- [EXERCISE DATA]:

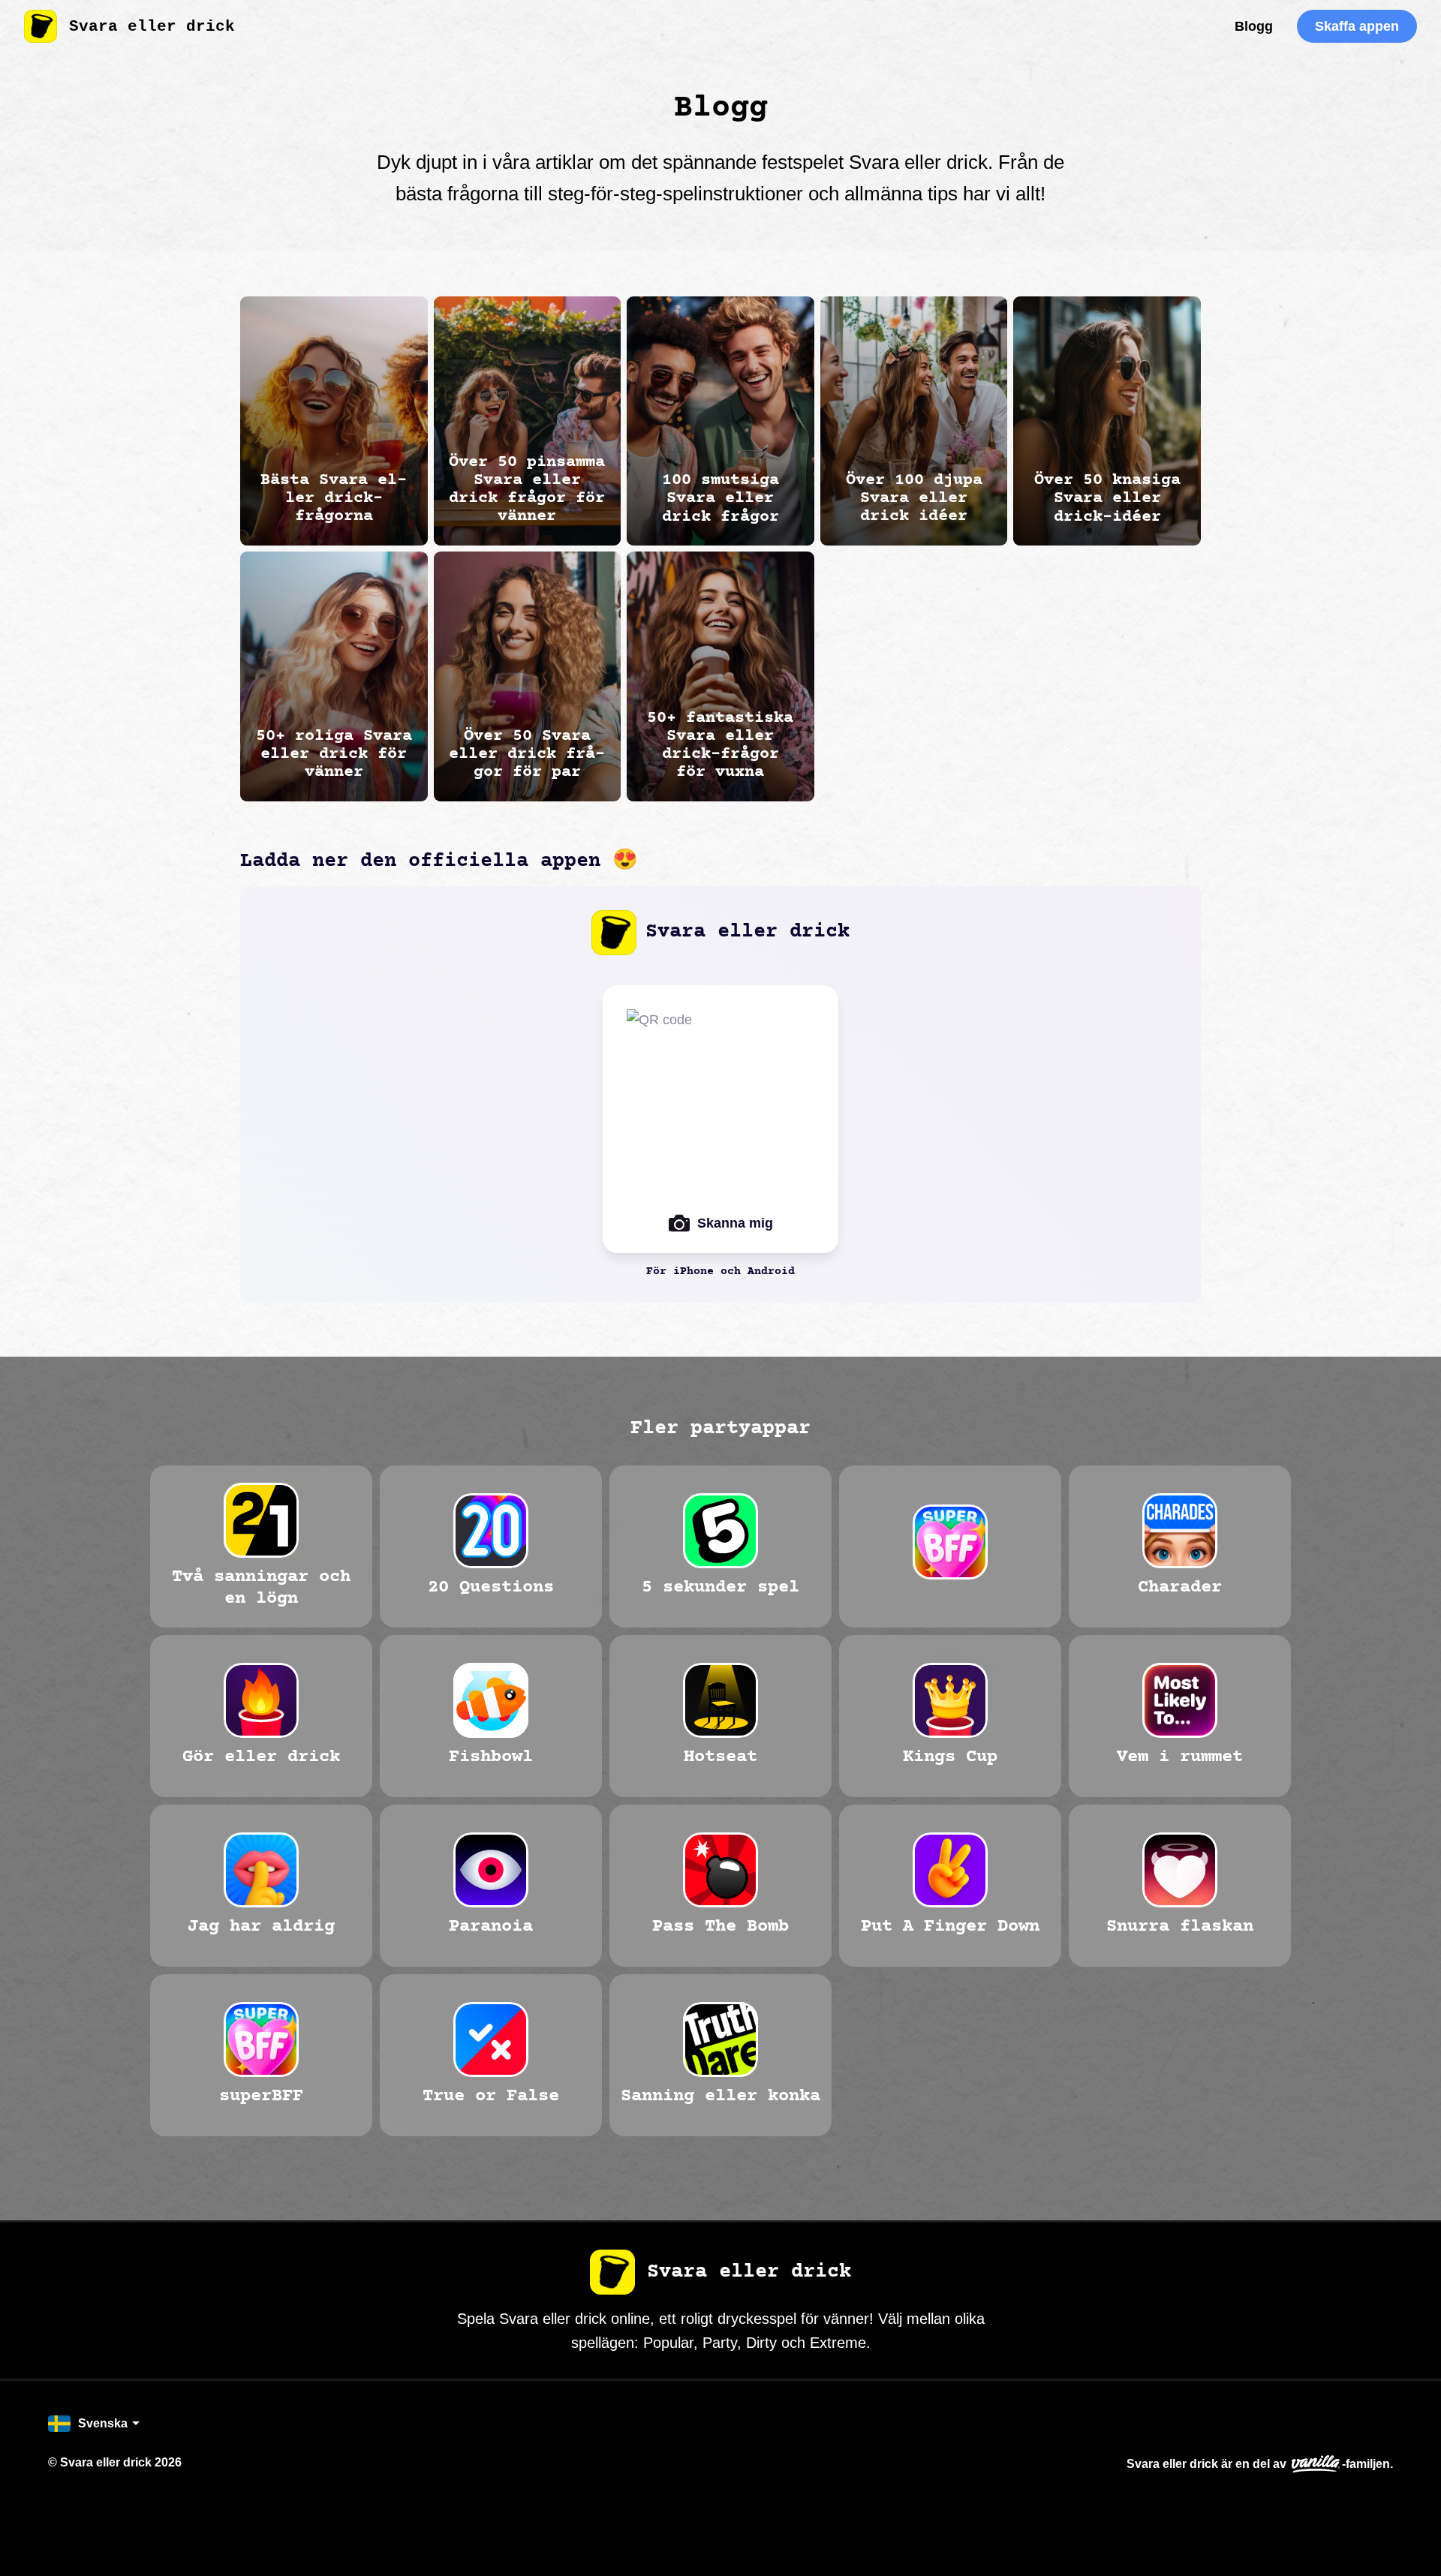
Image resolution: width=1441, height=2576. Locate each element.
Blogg (1254, 26)
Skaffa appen (1357, 26)
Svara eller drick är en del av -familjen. (1260, 2463)
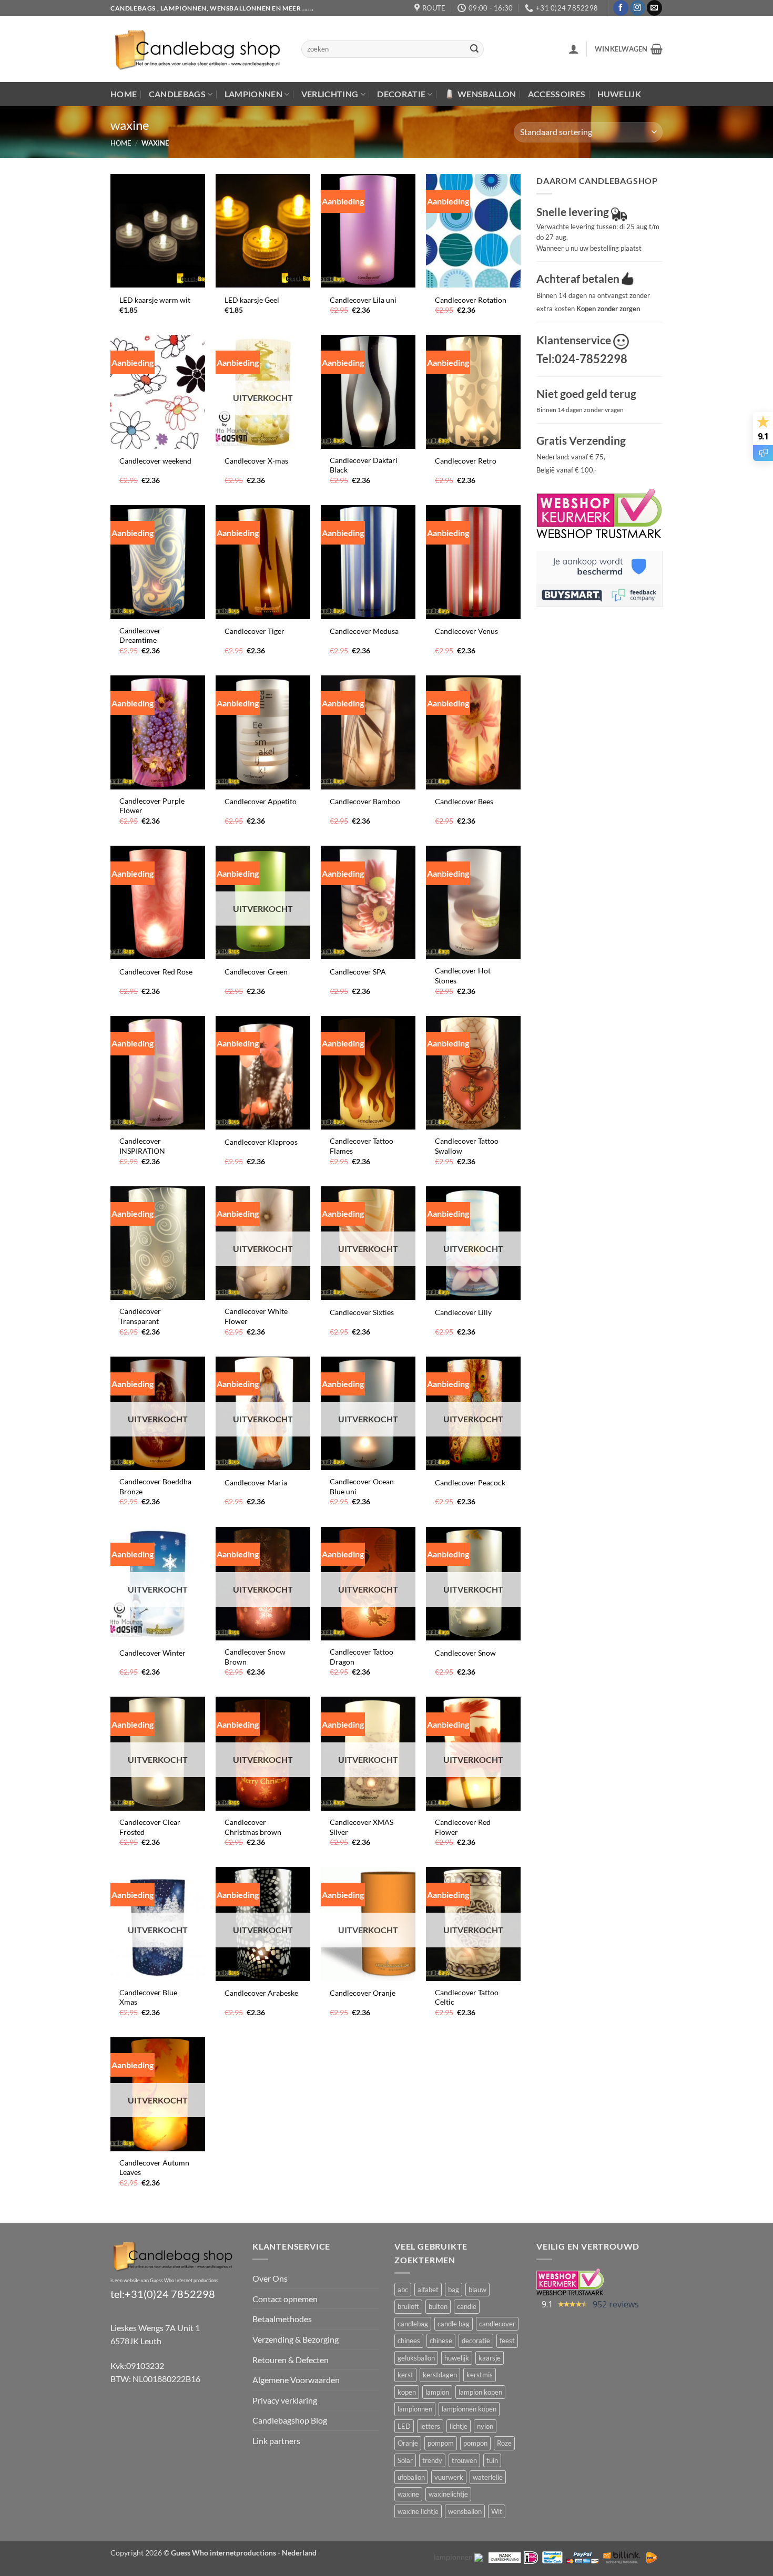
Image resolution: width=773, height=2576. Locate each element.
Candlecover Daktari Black (364, 465)
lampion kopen (480, 2392)
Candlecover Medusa (364, 631)
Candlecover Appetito (261, 801)
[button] (573, 48)
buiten (438, 2306)
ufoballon (411, 2477)
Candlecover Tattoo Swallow (467, 1145)
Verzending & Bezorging (295, 2339)
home (120, 143)
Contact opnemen (285, 2299)
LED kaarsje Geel (252, 299)
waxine (408, 2494)
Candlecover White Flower (256, 1316)
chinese (441, 2340)
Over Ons (270, 2278)
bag (453, 2289)
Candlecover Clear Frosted (149, 1827)
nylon (485, 2426)
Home (123, 94)
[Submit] (474, 49)
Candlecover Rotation (470, 299)
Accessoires (557, 94)
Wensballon (486, 94)
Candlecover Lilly (463, 1312)
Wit (496, 2511)
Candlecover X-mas (256, 460)
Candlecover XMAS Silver (361, 1827)
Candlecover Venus (466, 631)
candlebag (413, 2324)
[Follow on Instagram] (637, 8)
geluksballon (416, 2358)
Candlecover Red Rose (155, 971)
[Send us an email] (654, 8)
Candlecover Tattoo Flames (361, 1145)
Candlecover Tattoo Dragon (361, 1656)
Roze (504, 2443)
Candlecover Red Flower (463, 1827)
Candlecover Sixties (362, 1312)
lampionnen (415, 2409)
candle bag (454, 2324)
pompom (441, 2443)
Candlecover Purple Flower (152, 805)
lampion (437, 2392)
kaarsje (490, 2358)
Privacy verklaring (284, 2400)
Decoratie (401, 94)
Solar (405, 2460)
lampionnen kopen (469, 2409)
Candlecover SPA (358, 971)
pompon (475, 2443)
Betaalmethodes (282, 2319)
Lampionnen (253, 94)
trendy (432, 2460)
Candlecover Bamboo (365, 801)
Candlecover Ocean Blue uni (362, 1486)
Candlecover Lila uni (363, 299)
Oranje (408, 2443)
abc (403, 2289)
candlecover (497, 2324)
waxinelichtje (448, 2494)
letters (430, 2426)
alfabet (428, 2289)
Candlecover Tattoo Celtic (467, 1997)
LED (404, 2426)
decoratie (476, 2340)
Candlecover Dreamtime (140, 635)
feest (507, 2340)
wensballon (465, 2511)
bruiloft (408, 2306)
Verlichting (330, 94)
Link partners (276, 2441)
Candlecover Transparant (140, 1316)
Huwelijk (619, 94)
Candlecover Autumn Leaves (154, 2167)
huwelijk (456, 2358)
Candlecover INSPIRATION (142, 1145)
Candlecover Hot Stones (463, 975)
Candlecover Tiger (254, 631)
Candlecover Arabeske (261, 1992)
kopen (407, 2392)
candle (466, 2306)
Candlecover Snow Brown (255, 1656)
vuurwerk (448, 2477)
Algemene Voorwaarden (296, 2380)
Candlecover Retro (465, 460)
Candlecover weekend (155, 460)
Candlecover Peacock (470, 1482)
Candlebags (177, 94)
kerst (405, 2374)
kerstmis (479, 2374)
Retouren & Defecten (290, 2360)
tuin (492, 2460)
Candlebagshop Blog (289, 2420)
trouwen (464, 2460)
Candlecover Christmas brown (253, 1827)
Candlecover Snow (465, 1652)
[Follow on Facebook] (620, 8)
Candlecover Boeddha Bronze (155, 1486)
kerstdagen (440, 2374)
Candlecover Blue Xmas (148, 1997)
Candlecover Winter (152, 1652)
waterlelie (488, 2477)
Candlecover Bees (464, 801)
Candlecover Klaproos (261, 1141)
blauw (477, 2289)
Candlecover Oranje (362, 1992)
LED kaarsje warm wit (154, 299)
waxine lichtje (418, 2511)
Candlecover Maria (256, 1482)
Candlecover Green (256, 971)
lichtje (458, 2426)
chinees (409, 2340)
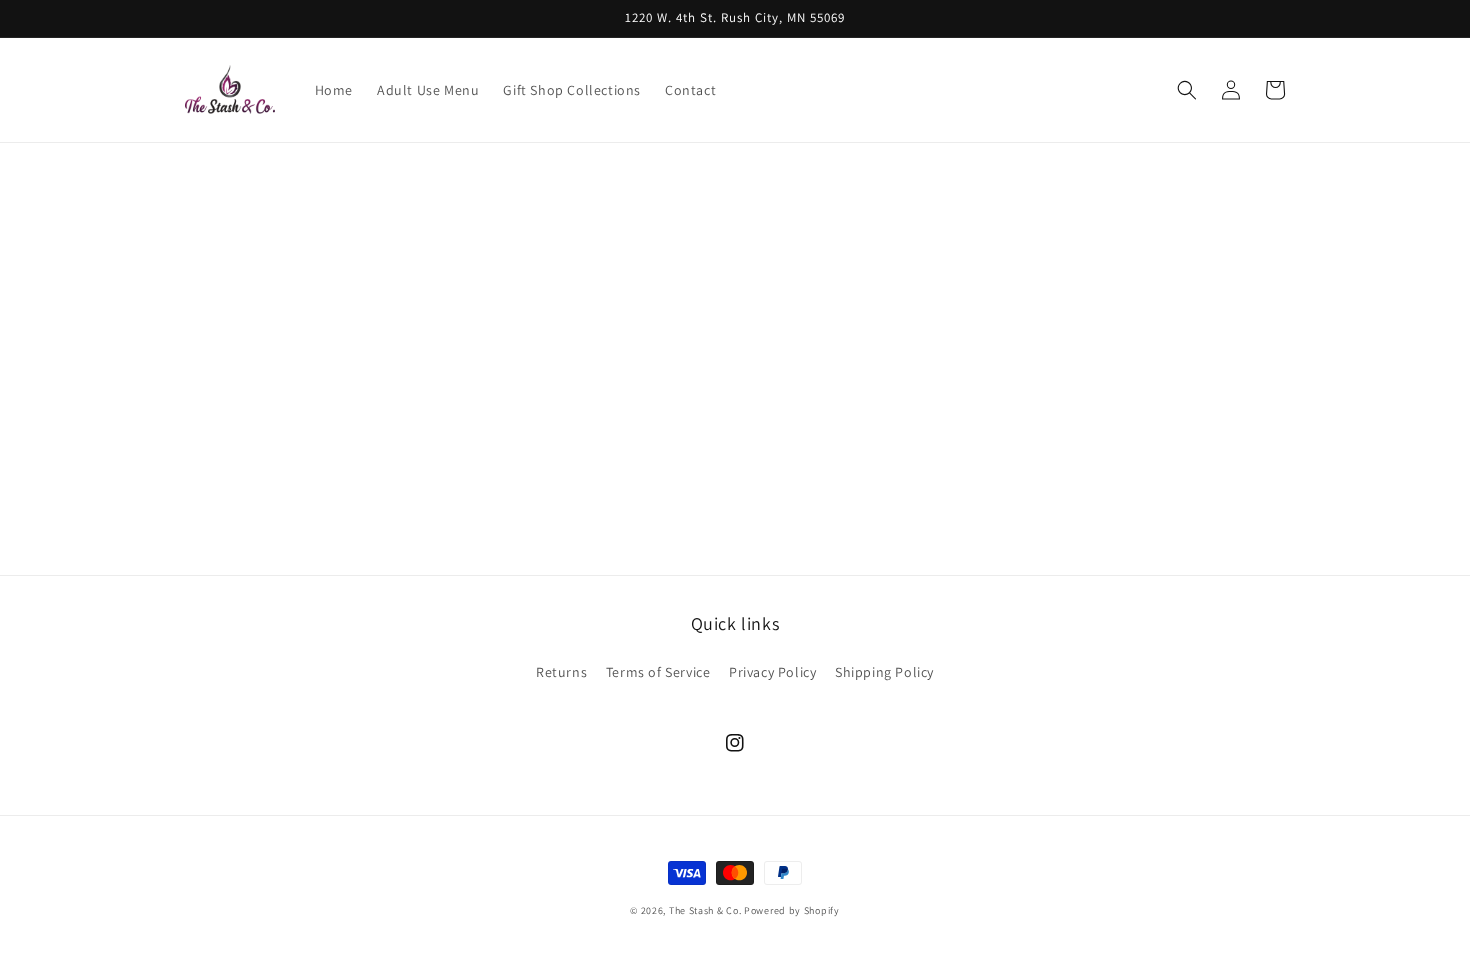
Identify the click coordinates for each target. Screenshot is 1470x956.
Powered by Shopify (792, 910)
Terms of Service (658, 672)
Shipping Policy (884, 672)
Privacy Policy (772, 672)
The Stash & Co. (705, 910)
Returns (561, 672)
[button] (1187, 90)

- [WORK INSTRUCTIONS]: Your reply is to repeat, unchanged, the lines above running from the one with "Candlecover Tattoo Swallow (467, 1145)" up to and including the one with "Roze (504, 2443)".

- [EXERCISE ANSWER]:
Candlecover Tattoo Swallow (467, 1145)
Verzending & Bezorging (295, 2339)
home (120, 143)
Contact opnemen (285, 2299)
LED kaarsje Geel (252, 299)
waxine (408, 2494)
Candlecover White Flower (256, 1316)
chinese (441, 2340)
Over Ons (270, 2278)
bag (453, 2289)
Candlecover Clear Frosted (149, 1827)
nylon (485, 2426)
Home (123, 94)
[Submit] (474, 49)
Candlecover Rotation (470, 299)
Accessoires (557, 94)
Wensballon (486, 94)
Candlecover Lilly (463, 1312)
Wit (496, 2511)
Candlecover X-mas (256, 460)
Candlecover XMAS Silver (361, 1827)
Candlecover Venus (466, 631)
candlebag (413, 2324)
[Follow on Instagram] (637, 8)
geluksballon (416, 2358)
Candlecover Red Rose (155, 971)
[Send us an email] (654, 8)
Candlecover Tattoo Flames (361, 1145)
Candlecover Tattoo Dragon (361, 1656)
Roze (504, 2443)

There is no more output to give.